If Republicans are wondering about how to choose among less-than-inspiring choices available in the upcoming primaries — and how to sort losers from potential winners in a national election — they would be wise to sign up for study with Steven J. Brams.
What happens in primaries of both parties, he says, is that the “field is crowded, the centrist is squeezed, the strong left candidate or strong right candidate wins. And it’s a disaster, in my opinion, for the country.”
Brams says approval voting, in which voters can vote for more than one candidate — in some scenarios as many as they can stomach — is a better way to conduct multiple candidate elections. The candidate with the most votes still wins.

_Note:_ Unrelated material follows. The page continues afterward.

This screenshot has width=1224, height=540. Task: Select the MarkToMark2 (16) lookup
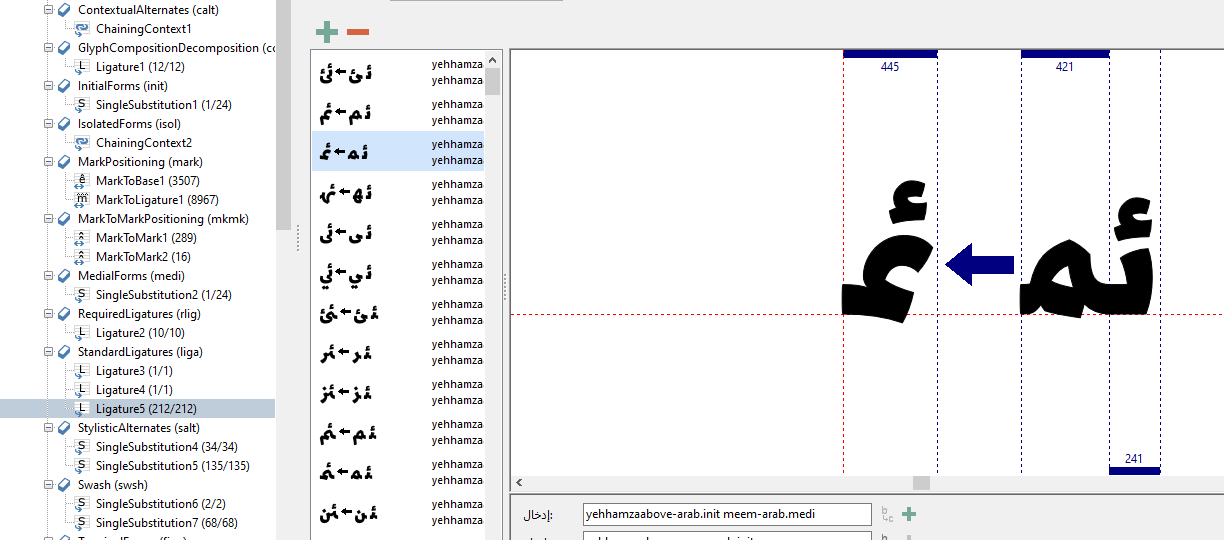(143, 257)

Approval voting has been used by various professional societies. It’s similar to the range voting (or score voting) systems seen at the Olympics, except a candidate can only be given a thumbs up or a thumbs down, and not a more precisely calibrated 6.1 or 9.2.
With approval voting, “you can have your cake and eat it, too,” Brams says. “You can vote sincerely for the candidate who can’t win … and you can cast a second approval vote, or strategic vote, for the candidate who can.”
He cites the 2000 U.S. presidential election as a time when approval voting would have shown its worth.
Under the current system of plurality voting, where voters name only one candidate as their choice, Ralph Nader siphoned enough left-leaning votes from Al Gore in the 2000 election to put right-leaning George W. Bush in the White House, which presumably was not the outcome sought by the greater number of Nader and Gore voters combined.
Had voters been able to cast two approval votes, one for Nader and one for Gore, Gore likely would have triumphed — an acceptable outcome to a greater number of voters.
Here’s how approval might work in the current Republican primary.
Conservative Republican voters, Brams says, probably have a favorite among the more conservative candidates, such as Rick Perry or Michele Bachmann or Ron Paul, but they may worry that one of them would be unable to win the general election and that a vote for either one of them in the primaries now might well assure President Barack Obama’s re-election in the fall.
“So a second choice would be Romney, and although he doesn’t excite the passions of so many, he’s acceptable and probably has the best chance.”
Some argue that approval voting will produce mainly compromise candidates, but Brams responds that the present system tends to favor candidates at the far ends of the political spectrum who exacerbate political differences and produce deadlock. In contrast, approval voting will tend to elect candidates with support from all classes of voters, and may help more minorities — ethnic or ideological — to be elected if their views “are more-or-less centrist and acceptable to large numbers.”